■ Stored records

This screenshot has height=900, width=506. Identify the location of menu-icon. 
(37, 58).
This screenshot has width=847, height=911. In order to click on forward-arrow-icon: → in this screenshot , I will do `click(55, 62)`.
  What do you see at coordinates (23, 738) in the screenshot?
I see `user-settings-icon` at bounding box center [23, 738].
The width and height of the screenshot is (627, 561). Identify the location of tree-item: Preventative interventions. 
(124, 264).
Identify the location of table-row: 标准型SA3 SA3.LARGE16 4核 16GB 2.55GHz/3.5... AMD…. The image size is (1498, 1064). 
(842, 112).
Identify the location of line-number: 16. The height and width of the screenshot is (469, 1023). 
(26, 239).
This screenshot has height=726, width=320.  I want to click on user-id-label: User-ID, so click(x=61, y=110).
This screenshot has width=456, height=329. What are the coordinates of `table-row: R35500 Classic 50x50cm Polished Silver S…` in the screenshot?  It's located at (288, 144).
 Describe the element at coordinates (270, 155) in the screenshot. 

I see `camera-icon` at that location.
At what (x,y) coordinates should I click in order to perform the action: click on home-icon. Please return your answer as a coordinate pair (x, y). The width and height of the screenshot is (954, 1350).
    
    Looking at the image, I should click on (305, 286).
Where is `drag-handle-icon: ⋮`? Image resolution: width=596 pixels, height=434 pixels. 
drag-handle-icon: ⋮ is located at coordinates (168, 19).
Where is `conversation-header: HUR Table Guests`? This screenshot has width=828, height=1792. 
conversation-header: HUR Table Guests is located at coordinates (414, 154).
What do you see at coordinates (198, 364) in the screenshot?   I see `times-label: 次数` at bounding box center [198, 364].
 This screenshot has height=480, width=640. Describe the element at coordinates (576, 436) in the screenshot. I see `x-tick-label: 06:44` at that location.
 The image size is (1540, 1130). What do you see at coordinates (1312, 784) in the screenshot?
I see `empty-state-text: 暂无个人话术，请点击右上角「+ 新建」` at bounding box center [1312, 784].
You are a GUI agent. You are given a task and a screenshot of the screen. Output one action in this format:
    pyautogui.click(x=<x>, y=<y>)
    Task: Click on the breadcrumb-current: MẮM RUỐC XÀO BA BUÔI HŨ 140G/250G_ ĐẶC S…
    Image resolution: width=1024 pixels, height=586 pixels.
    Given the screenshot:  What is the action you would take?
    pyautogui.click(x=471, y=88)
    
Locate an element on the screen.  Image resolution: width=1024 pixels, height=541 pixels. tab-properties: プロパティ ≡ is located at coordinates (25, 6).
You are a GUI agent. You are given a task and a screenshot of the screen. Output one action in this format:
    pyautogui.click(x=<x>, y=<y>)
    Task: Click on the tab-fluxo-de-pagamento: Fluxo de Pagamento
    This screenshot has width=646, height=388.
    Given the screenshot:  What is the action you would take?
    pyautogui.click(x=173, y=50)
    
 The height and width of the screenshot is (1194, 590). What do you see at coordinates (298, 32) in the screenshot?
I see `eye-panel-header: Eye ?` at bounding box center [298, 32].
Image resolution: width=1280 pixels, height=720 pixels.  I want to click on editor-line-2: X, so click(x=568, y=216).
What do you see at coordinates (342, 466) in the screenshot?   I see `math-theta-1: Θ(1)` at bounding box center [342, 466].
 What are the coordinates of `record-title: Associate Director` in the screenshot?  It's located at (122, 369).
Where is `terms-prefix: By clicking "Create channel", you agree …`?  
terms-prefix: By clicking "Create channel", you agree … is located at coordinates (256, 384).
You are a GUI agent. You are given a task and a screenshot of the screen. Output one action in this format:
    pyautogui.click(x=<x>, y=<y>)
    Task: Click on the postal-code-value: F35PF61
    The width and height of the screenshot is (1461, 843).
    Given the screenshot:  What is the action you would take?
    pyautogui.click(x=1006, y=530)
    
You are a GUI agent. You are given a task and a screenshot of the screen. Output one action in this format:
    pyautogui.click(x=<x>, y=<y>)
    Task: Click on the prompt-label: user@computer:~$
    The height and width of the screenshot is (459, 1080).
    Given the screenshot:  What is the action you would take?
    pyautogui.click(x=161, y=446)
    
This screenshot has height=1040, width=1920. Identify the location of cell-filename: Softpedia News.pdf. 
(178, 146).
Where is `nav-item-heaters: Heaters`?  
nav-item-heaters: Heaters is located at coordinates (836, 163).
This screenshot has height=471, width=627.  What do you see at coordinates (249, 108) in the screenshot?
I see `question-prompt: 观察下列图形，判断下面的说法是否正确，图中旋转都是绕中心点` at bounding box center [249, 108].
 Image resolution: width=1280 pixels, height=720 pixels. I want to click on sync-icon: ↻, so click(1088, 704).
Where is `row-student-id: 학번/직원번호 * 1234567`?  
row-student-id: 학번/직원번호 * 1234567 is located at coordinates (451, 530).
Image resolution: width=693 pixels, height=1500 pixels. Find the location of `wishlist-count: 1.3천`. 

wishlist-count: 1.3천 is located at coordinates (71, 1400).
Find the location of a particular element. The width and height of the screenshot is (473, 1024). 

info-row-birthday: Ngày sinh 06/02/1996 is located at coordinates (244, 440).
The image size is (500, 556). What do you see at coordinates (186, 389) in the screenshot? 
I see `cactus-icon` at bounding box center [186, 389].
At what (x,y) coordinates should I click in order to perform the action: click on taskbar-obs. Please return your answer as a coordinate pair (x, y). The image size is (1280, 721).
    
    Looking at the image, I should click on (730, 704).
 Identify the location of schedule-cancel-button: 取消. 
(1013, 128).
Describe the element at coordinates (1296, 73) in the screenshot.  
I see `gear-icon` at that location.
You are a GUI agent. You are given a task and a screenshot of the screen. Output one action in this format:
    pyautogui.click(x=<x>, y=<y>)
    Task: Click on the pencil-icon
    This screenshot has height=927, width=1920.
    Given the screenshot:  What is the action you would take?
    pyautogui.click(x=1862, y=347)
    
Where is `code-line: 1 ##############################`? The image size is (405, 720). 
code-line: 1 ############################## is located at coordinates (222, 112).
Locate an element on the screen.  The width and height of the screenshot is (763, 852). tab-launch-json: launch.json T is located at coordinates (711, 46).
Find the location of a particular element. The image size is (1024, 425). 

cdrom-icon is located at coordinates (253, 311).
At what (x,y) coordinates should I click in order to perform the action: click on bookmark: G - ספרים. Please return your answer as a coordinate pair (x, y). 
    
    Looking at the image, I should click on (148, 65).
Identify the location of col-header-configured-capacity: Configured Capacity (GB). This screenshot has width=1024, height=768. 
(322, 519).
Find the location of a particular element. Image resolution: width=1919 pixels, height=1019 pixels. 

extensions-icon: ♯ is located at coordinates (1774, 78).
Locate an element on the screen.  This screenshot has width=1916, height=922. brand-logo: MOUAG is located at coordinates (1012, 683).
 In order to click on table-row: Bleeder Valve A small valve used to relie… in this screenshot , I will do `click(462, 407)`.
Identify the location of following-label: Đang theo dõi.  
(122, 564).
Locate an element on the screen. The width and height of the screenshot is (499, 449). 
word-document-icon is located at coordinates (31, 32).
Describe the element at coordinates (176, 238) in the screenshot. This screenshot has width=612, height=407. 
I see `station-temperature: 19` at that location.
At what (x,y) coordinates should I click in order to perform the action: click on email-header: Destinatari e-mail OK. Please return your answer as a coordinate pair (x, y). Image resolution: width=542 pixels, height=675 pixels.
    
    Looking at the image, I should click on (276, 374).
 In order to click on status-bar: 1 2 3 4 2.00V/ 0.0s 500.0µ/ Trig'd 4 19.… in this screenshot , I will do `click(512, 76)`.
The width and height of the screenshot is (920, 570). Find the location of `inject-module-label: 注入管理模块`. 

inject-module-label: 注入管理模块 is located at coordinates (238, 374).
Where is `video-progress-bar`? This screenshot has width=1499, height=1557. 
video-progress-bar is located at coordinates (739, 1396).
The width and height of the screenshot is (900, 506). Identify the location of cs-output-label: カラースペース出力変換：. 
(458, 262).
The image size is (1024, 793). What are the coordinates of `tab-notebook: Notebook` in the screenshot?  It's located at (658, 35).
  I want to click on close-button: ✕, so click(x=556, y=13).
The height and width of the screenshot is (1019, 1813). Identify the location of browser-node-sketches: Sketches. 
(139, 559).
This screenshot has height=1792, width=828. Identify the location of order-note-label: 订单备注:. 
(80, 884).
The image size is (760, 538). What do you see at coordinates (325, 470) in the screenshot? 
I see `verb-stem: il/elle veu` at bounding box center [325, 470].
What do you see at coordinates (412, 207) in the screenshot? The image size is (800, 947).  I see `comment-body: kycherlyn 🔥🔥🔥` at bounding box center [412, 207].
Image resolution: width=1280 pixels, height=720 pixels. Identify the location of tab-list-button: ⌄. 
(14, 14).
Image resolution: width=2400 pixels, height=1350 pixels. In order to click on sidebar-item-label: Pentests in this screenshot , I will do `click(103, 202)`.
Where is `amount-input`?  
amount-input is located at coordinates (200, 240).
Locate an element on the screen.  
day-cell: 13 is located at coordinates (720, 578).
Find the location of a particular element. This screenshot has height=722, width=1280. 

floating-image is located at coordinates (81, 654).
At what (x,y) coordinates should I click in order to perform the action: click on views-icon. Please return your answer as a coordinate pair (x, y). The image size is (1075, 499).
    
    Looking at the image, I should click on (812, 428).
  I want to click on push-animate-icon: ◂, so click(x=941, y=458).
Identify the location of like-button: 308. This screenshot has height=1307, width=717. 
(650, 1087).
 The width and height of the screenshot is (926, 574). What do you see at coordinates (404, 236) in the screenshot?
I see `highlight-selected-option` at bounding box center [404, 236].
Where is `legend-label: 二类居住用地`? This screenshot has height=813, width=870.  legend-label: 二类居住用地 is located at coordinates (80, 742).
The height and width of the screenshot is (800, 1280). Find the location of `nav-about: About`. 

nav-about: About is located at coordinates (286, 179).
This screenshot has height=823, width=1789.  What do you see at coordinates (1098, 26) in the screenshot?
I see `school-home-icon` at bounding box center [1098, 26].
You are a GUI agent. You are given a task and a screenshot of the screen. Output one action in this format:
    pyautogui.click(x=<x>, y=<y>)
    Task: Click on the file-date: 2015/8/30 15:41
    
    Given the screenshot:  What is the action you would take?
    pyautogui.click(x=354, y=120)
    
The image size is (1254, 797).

■ What to do
Rewrite the data between the lines holding "has width=1024, height=768." and "In order to click on table-row: Bleeder", inclusive, swapping "element" for "item" and leaving everything else as it is.

■ Solved problem
Identify the location of col-header-configured-capacity: Configured Capacity (GB). This screenshot has width=1024, height=768. 
(322, 519).
Find the location of a particular item. Image resolution: width=1919 pixels, height=1019 pixels. 

extensions-icon: ♯ is located at coordinates (1774, 78).
Locate an item on the screen.  This screenshot has width=1916, height=922. brand-logo: MOUAG is located at coordinates (1012, 683).
 In order to click on table-row: Bleeder Valve A small valve used to relie… in this screenshot , I will do `click(462, 407)`.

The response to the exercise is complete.